Thursday, October 27, 2016

Rags, Riches and American Politics: Part I

 “He was born poor and died rich and never hurt anyone along the way.”

That’s how Duke Ellington described Louis Armstrong, that remarkable man who changed the face of music in the 20th century forever. His biography is just the kind of rags to riches tales we Americans love, but with one big difference. He didn’t see his childhood as squalor to escape from, though by all sociological standards it was. Speaking of it in his autobiography, he writes:

I’m  always wondering if it would have been best in my life if I’d stayed like I was in New Orleans, having a ball. I was very much contented just to be around and play with the old timers. I wonder if I would have enjoyed that better than all this big mucky-muck traveling all over the world—which is nice, meeting all e people, being high on the horse, all grandioso. All I this life I have now—I didn’t suggest it. I would say it was all wished on me. Over the years, you find you can’t stay no longer where you are, you must go on a little higher now—and that’s the way it all come about. I couldn’t get away from what’s happened to me.

But man, I sure had a ball there growing up in New Orleans as a kid. We were poor and everything like that, but music was all around you. Music kept you rolling.”

And music kept him rolling his whole life. He resisted the trappings of fame and fortune, never built a Graceland or Never-Never Land or moved to Beverly Hills or a penthouse in Manhattan. He lived in a modest house in Queens (still there to tour—I recommend it) and hung out on the stoop with the neighborhood kids.  He was America’s great cultural ambassador, funded by the State Department to bring jazz to England, Brazil, Ghana, Russia and beyond, hobnobbed with kings and presidents, while always remaining indisputably himself. My kind of guy.

Early in his performing career, his manager Joe Glaser encouraged him to smile for the audience and he adopted a trademark grin that endeared him to the white audiences, but later drew “Uncle Tom” criticism from the next generation of black musicians. He suffered greatly from that criticism, but he was from another time and by then the man and his grin were fused in a forever persona.

But from what I can gather, it was also wholly sincere. He just loved music and loved playing music and loved what music did to a group of people gathered in a room. He had no thoughts of using music to right society’s wrongs, just wanted to get up on that stage and blow and let the joy begin! Step to the side when politics came careening down the road. On one of his State Department tours to the Congo, he was asked a political question and replied:

“I don’t know anything about it. I’m just a trumpet player. The reason I don’t bother with politics is that the words are so big. By the time they break them down to my size, the joke is over.”

Let’s face it—politics is a dirty business filled with lies and false promises and shady deals, a joke that’s not funny when the laws get changed, the refuge of scoundrels who mostly want to get ahead and swing their heavy stick of power. Bring politics into the conversation at the family gathering or the neighborhood party and get out of the way—that will not be a pleasant evening. People will divide quickly, choose up sides, throw things at the other side, both of whom are certainly wrong while the other both are certainly right.

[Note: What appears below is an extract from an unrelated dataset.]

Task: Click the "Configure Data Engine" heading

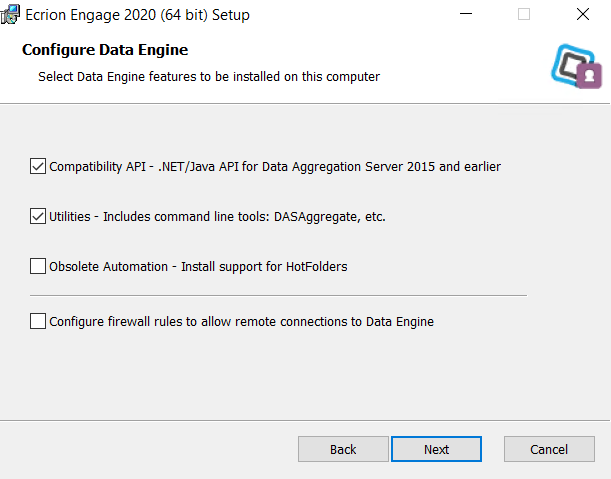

Ah, but music is filled with truth, all notes properly felt and played fulfilling their promise, no notes scampering over the heads of the next note in the scale to get to the top first. The lies in music, the inauthentic, the trivial, the merely commercial, are quickly sniffed out and unlike politics, the audience is not shy to declare emperors without clothes. Music crosses both sides of the lines we draw to keep us apart. Bring music into a gathering and all that squabbling puts up the white flag of truce.